Development of Syalons

Silicon nitride (Si3N4) was discovered in the mid-nineteenth century and caused no excitement among the engineering fraternity of the day. The problem was that Si3N4 does not lend itself to ease of fabrication.

Over the next century two principle routes for fabricating Si3N4 ceramics were developed: hot pressing and reaction bonding.

Hot pressed Si3N4 (HPSN), was made by adding a flux (usually magnesia, MgO) to a fine Si3N4 powder and then pressing the powder in a graphite die at high pressure and temperature.
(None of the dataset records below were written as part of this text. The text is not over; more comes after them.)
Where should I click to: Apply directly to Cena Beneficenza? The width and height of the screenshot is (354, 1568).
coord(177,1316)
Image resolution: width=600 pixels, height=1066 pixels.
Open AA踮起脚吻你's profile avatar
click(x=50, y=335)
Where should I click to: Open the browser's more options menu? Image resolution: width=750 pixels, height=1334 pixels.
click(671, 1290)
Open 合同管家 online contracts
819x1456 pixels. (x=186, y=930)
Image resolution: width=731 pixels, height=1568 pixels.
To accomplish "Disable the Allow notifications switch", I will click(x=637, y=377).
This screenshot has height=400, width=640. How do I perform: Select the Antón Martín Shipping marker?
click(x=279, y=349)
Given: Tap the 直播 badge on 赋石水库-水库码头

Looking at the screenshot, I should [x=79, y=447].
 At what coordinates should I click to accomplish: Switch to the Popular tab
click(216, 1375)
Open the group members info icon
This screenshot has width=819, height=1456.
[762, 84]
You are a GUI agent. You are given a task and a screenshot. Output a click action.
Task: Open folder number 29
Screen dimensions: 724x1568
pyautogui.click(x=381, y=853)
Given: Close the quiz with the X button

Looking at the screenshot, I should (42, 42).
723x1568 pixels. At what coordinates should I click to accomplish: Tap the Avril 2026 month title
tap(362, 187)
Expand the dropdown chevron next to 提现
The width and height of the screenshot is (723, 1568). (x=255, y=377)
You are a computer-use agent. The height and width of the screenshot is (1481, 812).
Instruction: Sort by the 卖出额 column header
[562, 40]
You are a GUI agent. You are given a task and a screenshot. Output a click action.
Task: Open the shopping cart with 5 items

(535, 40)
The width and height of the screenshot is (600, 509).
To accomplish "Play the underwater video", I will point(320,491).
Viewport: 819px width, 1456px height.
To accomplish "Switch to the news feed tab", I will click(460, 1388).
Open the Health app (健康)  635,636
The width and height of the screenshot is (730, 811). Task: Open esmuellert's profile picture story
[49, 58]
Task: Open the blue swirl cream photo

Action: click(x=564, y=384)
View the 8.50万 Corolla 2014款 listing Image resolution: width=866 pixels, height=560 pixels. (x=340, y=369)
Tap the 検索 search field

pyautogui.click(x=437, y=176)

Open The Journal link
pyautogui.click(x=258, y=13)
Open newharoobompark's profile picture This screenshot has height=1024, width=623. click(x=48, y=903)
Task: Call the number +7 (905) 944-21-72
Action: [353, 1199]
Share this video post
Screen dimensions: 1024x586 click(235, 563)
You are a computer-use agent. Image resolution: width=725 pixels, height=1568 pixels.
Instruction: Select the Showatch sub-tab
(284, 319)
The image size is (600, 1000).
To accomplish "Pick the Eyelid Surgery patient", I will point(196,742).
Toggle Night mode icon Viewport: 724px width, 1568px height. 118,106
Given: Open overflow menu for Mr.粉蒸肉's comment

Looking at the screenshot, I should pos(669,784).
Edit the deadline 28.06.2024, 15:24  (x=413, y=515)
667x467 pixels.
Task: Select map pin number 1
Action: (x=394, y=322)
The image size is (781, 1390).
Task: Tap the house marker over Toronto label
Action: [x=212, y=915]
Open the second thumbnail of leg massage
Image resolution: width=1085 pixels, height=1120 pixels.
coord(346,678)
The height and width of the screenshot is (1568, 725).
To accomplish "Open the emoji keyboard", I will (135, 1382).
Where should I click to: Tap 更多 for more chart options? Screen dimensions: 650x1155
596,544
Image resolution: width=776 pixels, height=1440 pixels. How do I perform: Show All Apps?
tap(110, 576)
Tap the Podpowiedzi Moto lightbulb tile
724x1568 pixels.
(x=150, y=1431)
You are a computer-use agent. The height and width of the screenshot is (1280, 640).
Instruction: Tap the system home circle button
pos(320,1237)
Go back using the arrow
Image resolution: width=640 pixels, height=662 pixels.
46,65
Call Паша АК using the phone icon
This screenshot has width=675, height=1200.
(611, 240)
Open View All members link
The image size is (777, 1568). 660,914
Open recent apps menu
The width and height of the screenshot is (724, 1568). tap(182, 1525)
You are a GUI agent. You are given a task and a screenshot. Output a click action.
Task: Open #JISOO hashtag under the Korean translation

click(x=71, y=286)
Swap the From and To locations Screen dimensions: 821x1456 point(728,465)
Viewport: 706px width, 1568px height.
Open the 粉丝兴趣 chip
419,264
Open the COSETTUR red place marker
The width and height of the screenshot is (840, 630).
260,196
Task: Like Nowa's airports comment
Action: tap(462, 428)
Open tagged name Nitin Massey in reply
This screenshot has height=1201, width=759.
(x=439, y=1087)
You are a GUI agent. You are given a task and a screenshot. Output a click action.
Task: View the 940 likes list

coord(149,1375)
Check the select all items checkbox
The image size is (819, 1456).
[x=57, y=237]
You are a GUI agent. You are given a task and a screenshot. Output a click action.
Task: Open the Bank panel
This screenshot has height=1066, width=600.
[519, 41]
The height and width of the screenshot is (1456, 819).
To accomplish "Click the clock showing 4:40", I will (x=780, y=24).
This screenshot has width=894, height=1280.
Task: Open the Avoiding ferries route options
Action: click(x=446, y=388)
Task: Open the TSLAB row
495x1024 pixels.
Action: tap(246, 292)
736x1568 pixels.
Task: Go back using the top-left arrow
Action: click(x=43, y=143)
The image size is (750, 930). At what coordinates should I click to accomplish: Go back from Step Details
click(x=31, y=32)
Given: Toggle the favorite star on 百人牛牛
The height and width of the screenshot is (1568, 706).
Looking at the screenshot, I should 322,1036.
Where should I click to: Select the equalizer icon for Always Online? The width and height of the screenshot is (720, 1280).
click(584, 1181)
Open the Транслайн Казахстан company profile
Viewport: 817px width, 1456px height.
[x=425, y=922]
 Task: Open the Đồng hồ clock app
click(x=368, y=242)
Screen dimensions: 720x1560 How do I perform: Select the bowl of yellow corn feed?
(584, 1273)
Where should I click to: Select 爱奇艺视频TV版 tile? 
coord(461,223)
The resultant HPSN body, although fully dense and extremely strong, could only be made into simple shapes which would then require expensive diamond grinding to obtain the desired profile.

Reaction bonded Si3N4 (RBSN), was made by carefully nitriding a silicon (Si) 'dough' to produce a formed piece of Si3N4. This RBSN body was porous and low strength, but it was refractory and could be formed in to relatively complex shapes.

Both these materials therefore had significant drawbacks. Then, in the early 1970s came a revolutionary breakthrough which made scientists and engineers alike sit up and take notice. This discovery was made independently at Newcastle University in the UK by Jack and Wilson (Ian Wilson was our late M.D.) and in Japan by Osana et al. This breakthrough was the discovery of sialon, an alloy of Si3N4. This was the first known man-made ceramic alloy and in 1972 the first Patent was granted for sialon materials under the names of Jack and Wilson.

The term 'sialon' describes silicon-aluminium-oxynitride alloys of silicon nitride. Further work on these alloys soon showed that the days of having to hot press or reaction bond Si3N4 to get a useful body were over. By making additions of rare earth oxides such as yttria (Y2O3), fully dense, pressureless sinterable materials could be produced.

Over the next two decades the sialon system was meticulously studied resulting in the modern day sialons as manufactured by International Syalons under the trade name Syalon.